Penner asked Debesis why he would talk to Larsen instead of him.
Larsen interjected and Penner responded.
“You’ll have your turn.”
After participants began talking at once, Cook again took the floor.
“I think our biggest issue is miscommunication,” he said. “Let’s all get on the same page and do our job.”
One of the fire department’s complaints was of remotes having covers taken off and the batteries removed.
Ambulance personnel Noah Richter explained that the batteries were corroded and that firefighter Chris Carr also was at the station when he was looking at them.
“I did help you look for remotes,” Carr said. “All I know is chief came in one day asking who had taken all the batteries out and covers off and I told him I helped you look for a remote but that was it. Somebody could have just went and bought batteries and this all would be over.”
“I should have bought new batteries, that was my bad,” Richter said. “But Chris was here too.”
“I thought it was a joke when you (Debesis) called me and demanded the remotes back,” said Penner. “That’s the problem. It went everywhere else and it should have been between you and me.”
Assistant chief Steve Rose reinterated Penner’s claims.
“Everybody and their brother heard about it,” he said.
“You didn’t return my calls,” he said. “You not calling me back I felt that was disrespectful to me.”
“Because at that time I felt that everybody was against the fire department. They have been all along.”
“I would have gotten to the bottom of it,” Debesis said. “But I didn’t have the chance. I don’t want to fight. I’ve been here two years,” he continued. “I don’t know what’s gone on in the past. If you ever have an issue, please call me. I don’t know everything that’s gone on because I’m not in the middle of it. You have to give me a chance to try and make it right between EMS and fire.

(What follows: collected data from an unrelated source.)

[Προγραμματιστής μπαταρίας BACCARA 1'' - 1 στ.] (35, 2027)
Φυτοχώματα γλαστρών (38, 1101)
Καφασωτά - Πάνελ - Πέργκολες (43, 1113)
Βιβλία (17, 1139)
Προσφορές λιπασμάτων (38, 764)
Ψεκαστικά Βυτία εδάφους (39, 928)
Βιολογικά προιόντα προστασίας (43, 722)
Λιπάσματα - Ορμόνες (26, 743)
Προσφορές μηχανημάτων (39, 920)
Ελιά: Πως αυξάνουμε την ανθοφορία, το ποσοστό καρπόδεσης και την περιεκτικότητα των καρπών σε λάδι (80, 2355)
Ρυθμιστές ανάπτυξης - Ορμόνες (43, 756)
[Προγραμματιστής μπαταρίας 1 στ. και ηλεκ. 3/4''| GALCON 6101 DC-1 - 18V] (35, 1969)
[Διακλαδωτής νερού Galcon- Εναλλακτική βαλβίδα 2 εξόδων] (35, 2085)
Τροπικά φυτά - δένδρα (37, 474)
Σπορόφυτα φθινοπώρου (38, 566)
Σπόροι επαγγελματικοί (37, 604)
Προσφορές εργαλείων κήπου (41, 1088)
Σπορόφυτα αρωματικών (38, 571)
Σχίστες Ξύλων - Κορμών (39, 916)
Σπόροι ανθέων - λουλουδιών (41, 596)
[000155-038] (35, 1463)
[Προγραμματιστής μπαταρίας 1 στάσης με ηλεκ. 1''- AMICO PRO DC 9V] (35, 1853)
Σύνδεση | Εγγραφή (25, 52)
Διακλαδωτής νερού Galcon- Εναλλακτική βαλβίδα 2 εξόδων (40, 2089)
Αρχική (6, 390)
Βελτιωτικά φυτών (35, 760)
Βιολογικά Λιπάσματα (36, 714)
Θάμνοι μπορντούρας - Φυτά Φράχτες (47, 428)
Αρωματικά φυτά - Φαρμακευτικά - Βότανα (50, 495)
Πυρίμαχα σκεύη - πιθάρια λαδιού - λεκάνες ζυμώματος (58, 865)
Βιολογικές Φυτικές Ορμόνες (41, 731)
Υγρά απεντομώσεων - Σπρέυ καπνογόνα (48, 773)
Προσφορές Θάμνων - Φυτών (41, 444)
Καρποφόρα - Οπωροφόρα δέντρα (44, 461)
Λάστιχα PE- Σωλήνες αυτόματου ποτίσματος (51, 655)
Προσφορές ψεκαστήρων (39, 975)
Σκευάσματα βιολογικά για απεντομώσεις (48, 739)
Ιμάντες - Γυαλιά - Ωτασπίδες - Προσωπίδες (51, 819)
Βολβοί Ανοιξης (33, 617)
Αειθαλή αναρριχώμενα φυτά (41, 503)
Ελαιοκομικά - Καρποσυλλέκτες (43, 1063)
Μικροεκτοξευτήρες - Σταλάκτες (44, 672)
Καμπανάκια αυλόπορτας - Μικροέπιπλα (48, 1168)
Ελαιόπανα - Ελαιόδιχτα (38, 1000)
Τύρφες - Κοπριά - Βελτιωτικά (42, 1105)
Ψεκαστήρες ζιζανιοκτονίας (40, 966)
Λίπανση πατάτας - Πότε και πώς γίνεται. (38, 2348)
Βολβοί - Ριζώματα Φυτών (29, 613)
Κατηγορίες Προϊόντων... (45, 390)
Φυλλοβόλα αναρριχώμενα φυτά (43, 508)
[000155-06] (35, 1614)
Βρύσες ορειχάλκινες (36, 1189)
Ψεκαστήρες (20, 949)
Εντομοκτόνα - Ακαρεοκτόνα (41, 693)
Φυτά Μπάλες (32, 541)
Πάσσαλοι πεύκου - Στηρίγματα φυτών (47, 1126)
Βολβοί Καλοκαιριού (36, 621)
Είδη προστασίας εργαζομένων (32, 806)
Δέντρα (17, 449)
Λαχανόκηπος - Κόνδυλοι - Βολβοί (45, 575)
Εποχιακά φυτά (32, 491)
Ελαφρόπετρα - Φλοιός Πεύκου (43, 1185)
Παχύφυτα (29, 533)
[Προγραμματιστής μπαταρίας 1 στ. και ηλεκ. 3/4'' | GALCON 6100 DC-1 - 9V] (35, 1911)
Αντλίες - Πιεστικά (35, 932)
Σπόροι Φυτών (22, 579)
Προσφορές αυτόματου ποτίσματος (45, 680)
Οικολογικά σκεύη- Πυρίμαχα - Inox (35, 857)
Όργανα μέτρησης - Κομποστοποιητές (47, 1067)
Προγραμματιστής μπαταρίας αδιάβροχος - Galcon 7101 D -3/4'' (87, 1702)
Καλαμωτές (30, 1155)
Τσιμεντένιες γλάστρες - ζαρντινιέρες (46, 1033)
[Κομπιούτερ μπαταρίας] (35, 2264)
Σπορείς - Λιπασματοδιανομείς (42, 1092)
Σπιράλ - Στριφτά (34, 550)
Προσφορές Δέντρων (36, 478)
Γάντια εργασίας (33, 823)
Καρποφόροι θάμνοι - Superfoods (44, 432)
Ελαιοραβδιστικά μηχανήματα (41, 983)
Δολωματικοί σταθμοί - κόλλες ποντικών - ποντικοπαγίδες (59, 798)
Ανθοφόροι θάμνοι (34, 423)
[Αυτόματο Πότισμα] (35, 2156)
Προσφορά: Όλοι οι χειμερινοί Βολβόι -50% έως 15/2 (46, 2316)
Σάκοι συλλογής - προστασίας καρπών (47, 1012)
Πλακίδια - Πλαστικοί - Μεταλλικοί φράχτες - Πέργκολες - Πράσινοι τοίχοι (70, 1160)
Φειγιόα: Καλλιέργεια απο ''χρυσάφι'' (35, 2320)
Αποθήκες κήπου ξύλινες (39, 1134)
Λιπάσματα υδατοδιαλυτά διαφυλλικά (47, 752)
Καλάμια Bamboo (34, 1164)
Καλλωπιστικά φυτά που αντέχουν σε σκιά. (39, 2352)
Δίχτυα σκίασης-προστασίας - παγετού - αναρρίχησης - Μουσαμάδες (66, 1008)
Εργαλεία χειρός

If I don’t have that chance, nothing gets fixed.”
“That’s really all were asking too,” he said.
“We’ll all exchange numbers tonight,” Penner said. “We meet twice a month.”

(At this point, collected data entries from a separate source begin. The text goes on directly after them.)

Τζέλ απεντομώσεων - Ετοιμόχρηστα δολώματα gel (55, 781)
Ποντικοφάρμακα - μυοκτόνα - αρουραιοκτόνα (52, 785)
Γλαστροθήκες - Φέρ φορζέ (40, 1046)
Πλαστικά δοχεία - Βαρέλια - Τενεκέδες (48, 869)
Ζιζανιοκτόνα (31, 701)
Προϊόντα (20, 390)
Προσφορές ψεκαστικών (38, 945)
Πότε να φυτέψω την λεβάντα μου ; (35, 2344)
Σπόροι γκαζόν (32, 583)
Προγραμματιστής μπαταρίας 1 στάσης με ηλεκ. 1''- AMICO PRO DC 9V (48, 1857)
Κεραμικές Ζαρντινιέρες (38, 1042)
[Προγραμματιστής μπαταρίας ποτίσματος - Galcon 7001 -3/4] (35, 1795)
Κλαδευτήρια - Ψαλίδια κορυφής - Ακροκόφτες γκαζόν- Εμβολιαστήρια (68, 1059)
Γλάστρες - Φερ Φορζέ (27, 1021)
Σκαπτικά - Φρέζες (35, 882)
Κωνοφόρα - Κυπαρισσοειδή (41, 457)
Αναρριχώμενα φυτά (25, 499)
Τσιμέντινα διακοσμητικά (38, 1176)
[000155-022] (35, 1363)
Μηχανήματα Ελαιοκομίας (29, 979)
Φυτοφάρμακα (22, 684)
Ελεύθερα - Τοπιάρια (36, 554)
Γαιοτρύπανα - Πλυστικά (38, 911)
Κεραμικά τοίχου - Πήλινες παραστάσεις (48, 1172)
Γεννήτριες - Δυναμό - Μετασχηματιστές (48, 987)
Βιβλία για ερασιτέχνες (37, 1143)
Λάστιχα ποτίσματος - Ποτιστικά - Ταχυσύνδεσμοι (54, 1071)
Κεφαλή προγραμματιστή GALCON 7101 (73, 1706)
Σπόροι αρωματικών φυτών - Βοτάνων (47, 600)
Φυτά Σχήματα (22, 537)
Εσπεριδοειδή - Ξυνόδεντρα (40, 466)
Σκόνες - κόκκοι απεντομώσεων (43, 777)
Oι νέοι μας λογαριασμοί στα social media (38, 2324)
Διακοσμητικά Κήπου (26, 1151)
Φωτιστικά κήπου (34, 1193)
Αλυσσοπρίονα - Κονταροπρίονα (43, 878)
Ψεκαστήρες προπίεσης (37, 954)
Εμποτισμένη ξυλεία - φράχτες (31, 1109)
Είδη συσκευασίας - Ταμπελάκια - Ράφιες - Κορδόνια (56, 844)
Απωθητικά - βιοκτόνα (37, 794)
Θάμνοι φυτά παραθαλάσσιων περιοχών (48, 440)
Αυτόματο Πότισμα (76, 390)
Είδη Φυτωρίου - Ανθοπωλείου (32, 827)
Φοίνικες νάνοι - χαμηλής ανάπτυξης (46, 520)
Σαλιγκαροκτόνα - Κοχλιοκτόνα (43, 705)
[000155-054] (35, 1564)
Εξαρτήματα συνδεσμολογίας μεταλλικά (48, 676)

Cook weighed in on the conversation.
“Mark, I know you work out of town and you were in Dodge City when I tried calling before,” he said. “But you can be hard to get a hold of.”
With that, opposing sides found common ground.
“Chain of command is everything,” Debesis said. “All I’m trying to do is provide a service to the community.”
“So are we,” Penner said.
The relationship between fire and EMS was repaired enough to discuss the idea of the two entities training together.
Penner confirmed Friday that he would like to see the firefighters get basic triage training.
“We’re not EMS but I would like to see my guys trained in basic triage in case of a mass casualty situation or a situation where it’s going to be a while before EMS can get there.”